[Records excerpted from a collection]
-.-.-

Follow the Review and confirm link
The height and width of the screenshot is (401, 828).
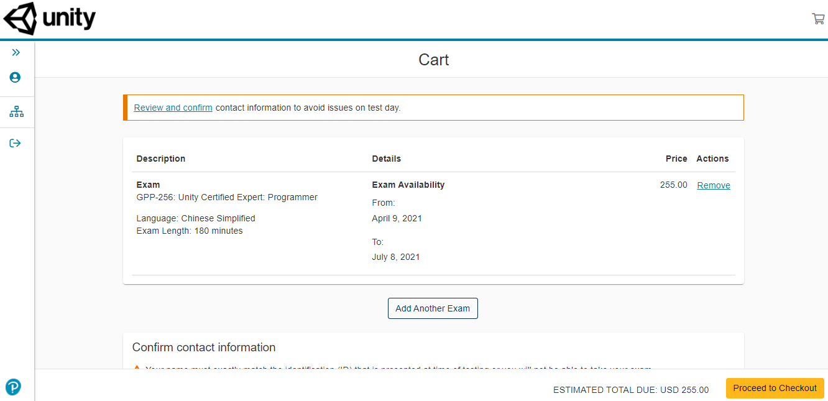tap(173, 108)
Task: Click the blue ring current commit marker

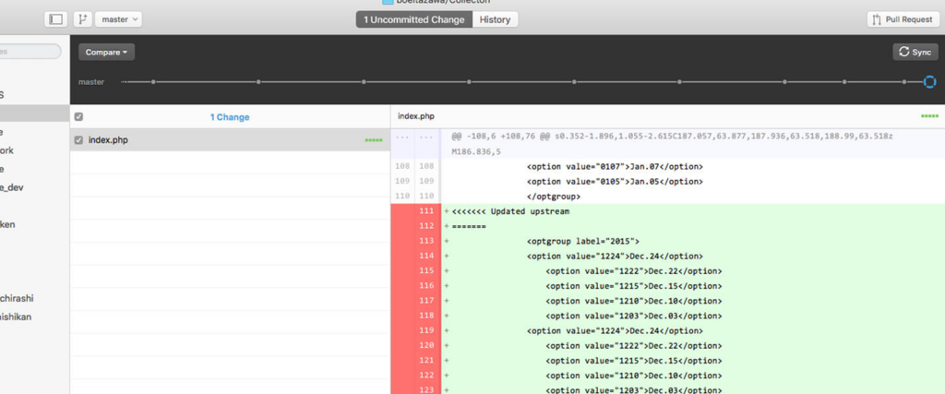Action: (x=930, y=81)
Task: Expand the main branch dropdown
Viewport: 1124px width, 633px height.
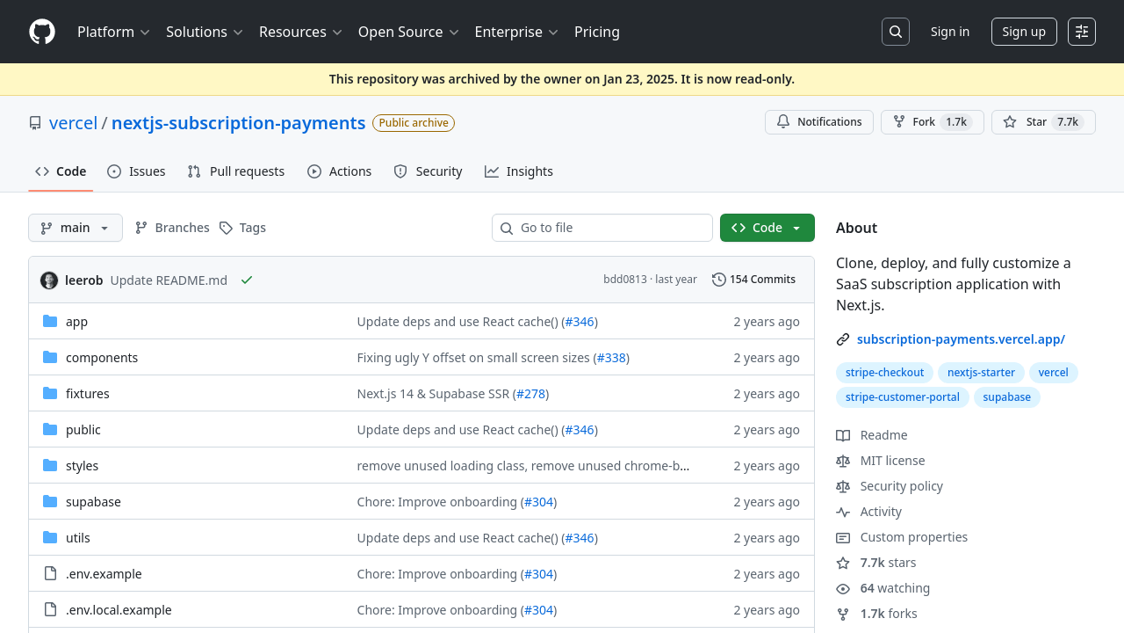Action: 76,228
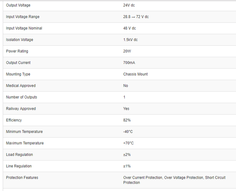236x191 pixels.
Task: Click the Output Voltage label
Action: point(18,5)
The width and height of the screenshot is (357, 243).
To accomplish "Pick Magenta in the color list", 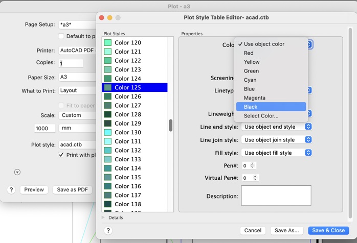I will [x=255, y=98].
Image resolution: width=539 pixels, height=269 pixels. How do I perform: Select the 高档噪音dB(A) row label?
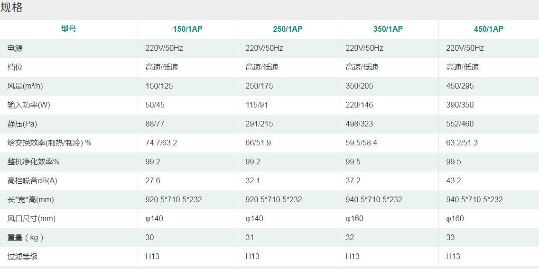(32, 180)
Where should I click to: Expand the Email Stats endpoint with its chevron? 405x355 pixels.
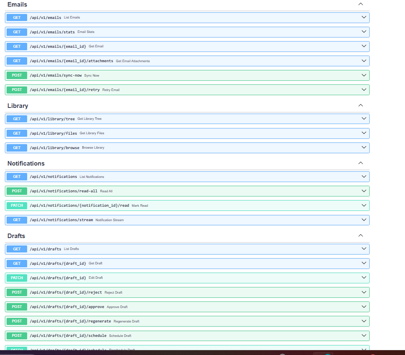(x=363, y=32)
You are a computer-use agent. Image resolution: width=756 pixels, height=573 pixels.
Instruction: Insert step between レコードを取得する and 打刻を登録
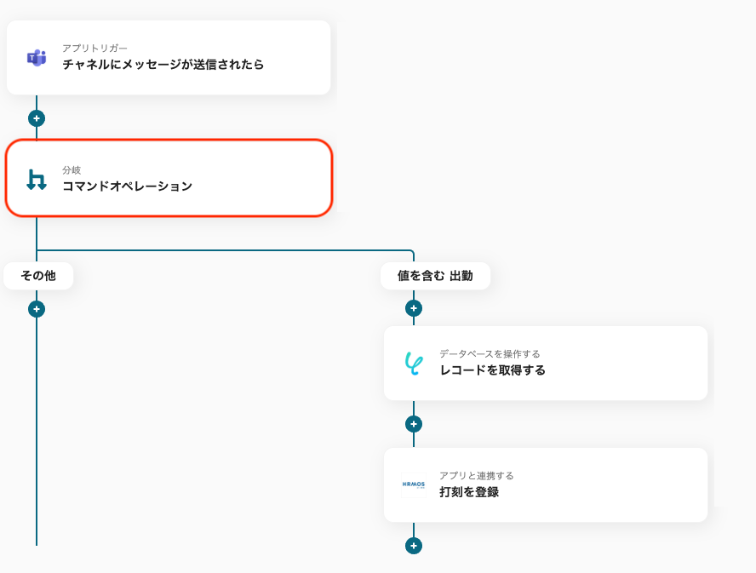(x=414, y=424)
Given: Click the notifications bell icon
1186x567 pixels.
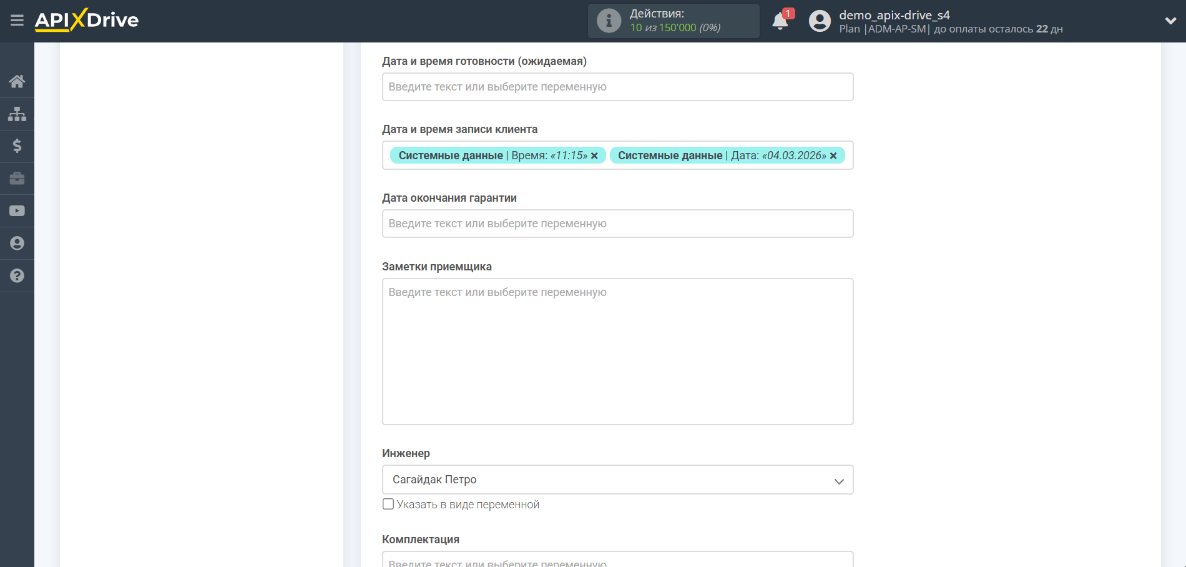Looking at the screenshot, I should point(780,21).
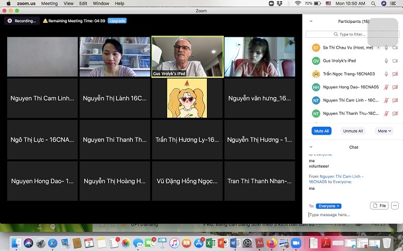Click the File attachment button in chat

coord(379,205)
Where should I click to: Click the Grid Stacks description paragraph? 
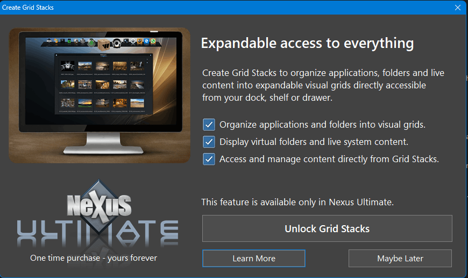coord(323,85)
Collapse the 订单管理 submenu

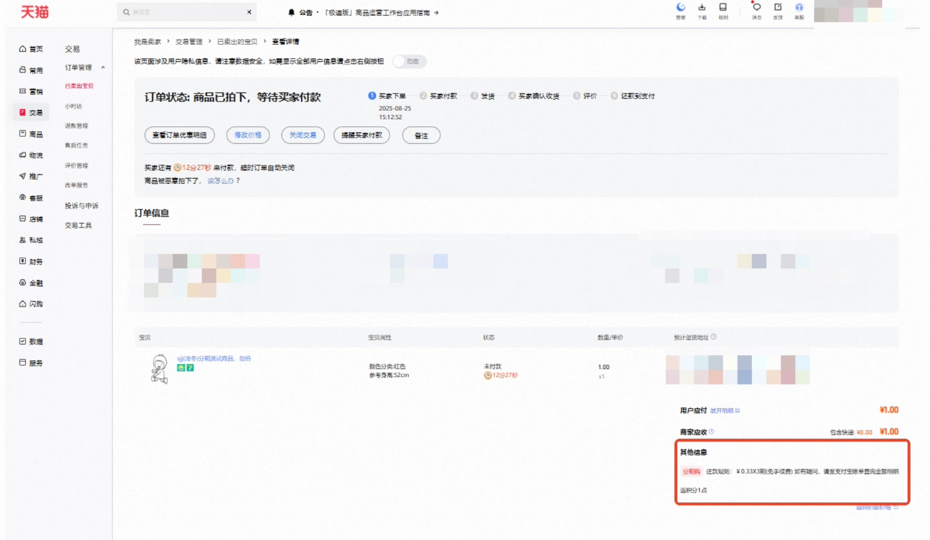click(x=103, y=67)
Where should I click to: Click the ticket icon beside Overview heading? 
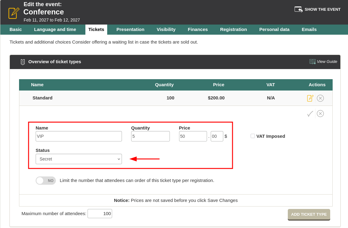point(23,62)
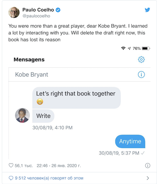157x184 pixels.
Task: Select the Kobe Bryant conversation header
Action: 79,74
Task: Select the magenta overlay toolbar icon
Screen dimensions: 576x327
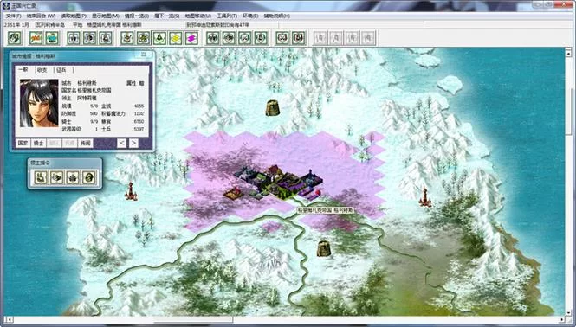Action: [x=191, y=38]
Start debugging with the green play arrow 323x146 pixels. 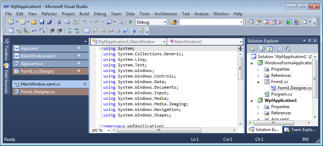click(x=130, y=22)
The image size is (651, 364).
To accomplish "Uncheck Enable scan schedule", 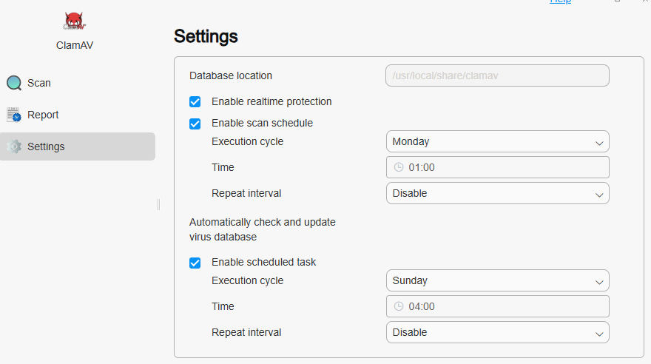I will click(x=195, y=124).
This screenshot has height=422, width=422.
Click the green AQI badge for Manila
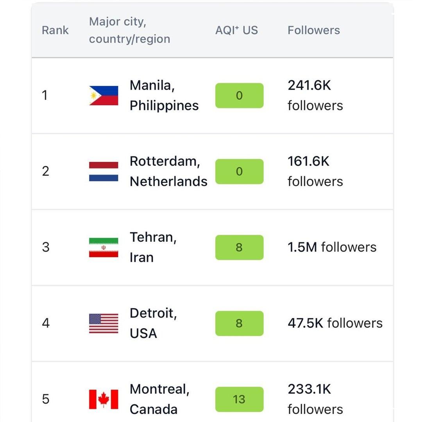point(239,95)
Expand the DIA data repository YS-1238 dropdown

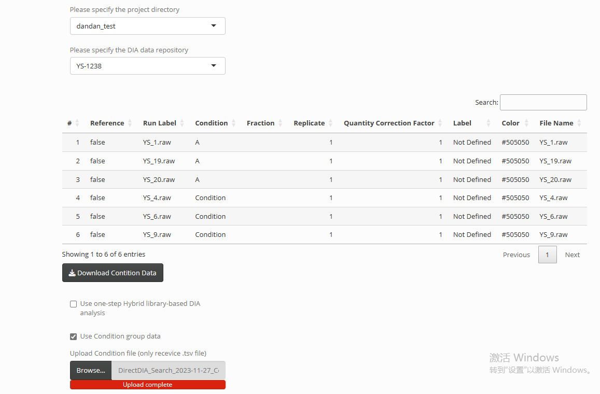147,66
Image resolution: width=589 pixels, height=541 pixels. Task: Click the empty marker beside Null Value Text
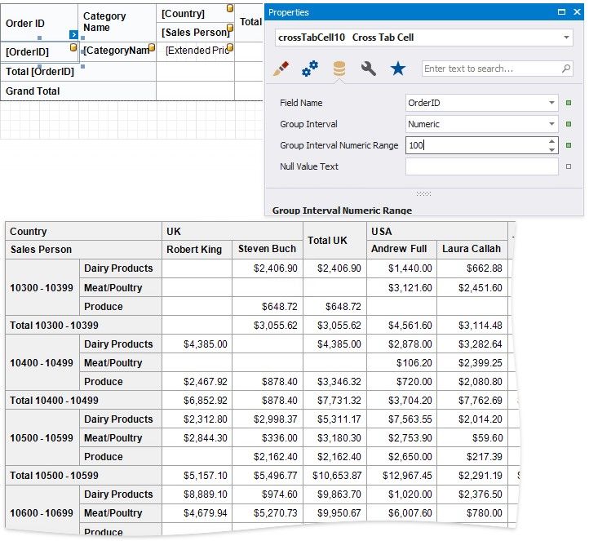coord(569,166)
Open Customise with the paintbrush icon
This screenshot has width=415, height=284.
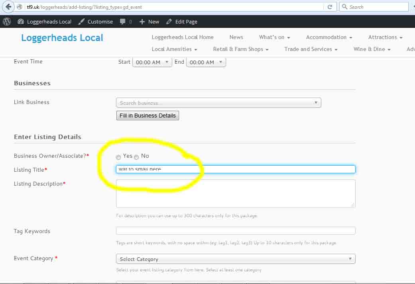pos(81,22)
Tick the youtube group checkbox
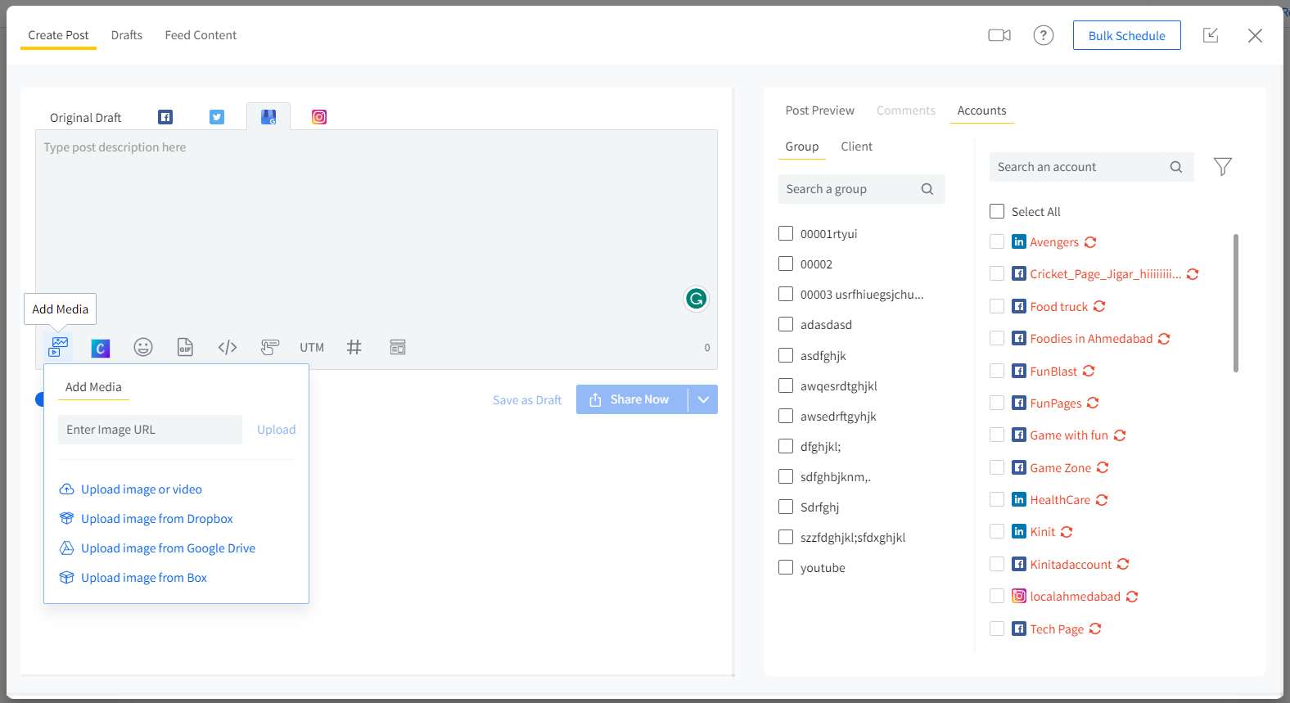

-.-.-

**Activity**
From the line containing "Open Customise with the paintbrush icon" down to the last line of the records above, repeat every line exactly and nothing else, dropping any pictures.

**Exercise answer**
Open Customise with the paintbrush icon
This screenshot has width=415, height=284.
pos(81,22)
Tick the youtube group checkbox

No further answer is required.